Sąd ekstradycyjny w Dublinie ogłosił, że przekażę sprawę do Europejskiego Trybunału Sprawiedliwości. Sędzia Aileen Donnelly poinformowała, że ostatnie zmiany w polskim sądownictwie doprowadziły do tego, że jest on "systematycznie uszkadzany".
Zdaniem Donnelly zmiany te doprowadziły do naruszenia praworządności i demokracji. - W Polsce minister sprawiedliwości jest teraz także prokuratorem generalnym i ma prawo do odgrywania aktywnej roli nad prezesami sądów. Może mieć na nich wpływ - oceniła.
Decyzja sędzie Donnelly wywołała falę komentarzy w Polsce. Przykładowo posłanka Prawa i Sprawiedliwości, Krystyna Pawłowicz stwierdziła, że jest to "oszczerstwo wymierzone w państwo polskie". - Podejrzewam, że w Irlandii również obowiązuje zasada legalizmu, czyli można orzekać tylko wtedy, jeśli prawo na to zezwoli. Uznanie swobodne jakiegoś sędziego, który być może wcześniej czytał literaturę, albo jakieś odpryski „Wyborczej", albo już tam gdzieś go ustawiano, bo sędziowie nasi bardzo często jeździli tam i ustawiali te środowiska sędziowskie itd. – powiedziała.

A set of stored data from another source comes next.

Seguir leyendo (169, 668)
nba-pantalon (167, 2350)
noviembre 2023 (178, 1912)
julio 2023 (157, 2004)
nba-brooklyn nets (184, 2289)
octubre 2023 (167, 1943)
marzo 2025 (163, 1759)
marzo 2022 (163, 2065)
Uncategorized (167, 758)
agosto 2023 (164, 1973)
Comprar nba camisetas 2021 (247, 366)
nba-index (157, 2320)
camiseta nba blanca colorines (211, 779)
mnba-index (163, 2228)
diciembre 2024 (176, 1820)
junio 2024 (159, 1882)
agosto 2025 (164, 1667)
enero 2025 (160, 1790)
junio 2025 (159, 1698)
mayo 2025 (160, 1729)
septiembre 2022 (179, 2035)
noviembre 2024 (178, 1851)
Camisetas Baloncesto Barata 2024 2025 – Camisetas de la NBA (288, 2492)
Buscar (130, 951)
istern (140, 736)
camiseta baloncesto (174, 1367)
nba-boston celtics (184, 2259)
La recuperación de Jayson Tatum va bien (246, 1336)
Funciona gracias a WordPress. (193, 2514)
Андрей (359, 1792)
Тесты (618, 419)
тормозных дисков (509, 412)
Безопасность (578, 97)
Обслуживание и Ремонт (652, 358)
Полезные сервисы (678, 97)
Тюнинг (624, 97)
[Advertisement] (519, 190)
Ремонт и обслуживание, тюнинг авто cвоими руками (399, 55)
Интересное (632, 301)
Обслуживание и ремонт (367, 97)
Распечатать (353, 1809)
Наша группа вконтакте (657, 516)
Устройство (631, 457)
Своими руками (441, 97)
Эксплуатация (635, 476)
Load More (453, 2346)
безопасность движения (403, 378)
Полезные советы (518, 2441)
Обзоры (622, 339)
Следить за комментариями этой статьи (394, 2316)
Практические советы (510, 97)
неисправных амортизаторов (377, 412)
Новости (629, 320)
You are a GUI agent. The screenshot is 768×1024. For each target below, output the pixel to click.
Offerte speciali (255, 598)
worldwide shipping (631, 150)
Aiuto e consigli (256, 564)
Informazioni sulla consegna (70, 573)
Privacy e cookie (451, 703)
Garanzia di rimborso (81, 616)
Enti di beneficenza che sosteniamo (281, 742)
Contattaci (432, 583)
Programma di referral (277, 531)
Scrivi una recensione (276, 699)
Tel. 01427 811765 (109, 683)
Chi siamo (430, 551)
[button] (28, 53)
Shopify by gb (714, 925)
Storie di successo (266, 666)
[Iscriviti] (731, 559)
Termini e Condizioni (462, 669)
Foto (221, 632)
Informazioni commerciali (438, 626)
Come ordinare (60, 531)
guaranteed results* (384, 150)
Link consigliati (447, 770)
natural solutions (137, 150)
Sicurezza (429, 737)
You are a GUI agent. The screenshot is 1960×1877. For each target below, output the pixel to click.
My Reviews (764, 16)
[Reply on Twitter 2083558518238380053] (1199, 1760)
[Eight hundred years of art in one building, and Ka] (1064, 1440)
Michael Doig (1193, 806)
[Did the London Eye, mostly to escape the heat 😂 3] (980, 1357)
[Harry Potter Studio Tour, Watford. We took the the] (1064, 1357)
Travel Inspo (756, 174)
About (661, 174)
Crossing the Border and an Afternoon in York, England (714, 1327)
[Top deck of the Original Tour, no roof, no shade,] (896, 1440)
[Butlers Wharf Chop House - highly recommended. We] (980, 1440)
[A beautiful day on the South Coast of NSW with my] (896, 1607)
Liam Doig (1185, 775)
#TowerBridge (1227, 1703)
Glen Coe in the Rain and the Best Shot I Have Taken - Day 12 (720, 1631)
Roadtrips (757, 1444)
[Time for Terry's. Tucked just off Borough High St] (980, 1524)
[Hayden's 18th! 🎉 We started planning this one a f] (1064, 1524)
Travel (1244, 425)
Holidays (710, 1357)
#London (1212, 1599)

Z kolei wiceminister sprawiedliwości, Marcin Warchoł skomentował sprawę dla "Rzeczpospolitej" w następujący sposób: "Wydając decyzje o odmowie wydania polskiego obywatela w trybie Europejskiego Nakazu Aresztowania, dubliński sąd prezentuje podwójne standardy. W imię rzekomej walki i troski o praworządność w Polsce opóźnia ukaranie groźnego narkotykowego przestępcy".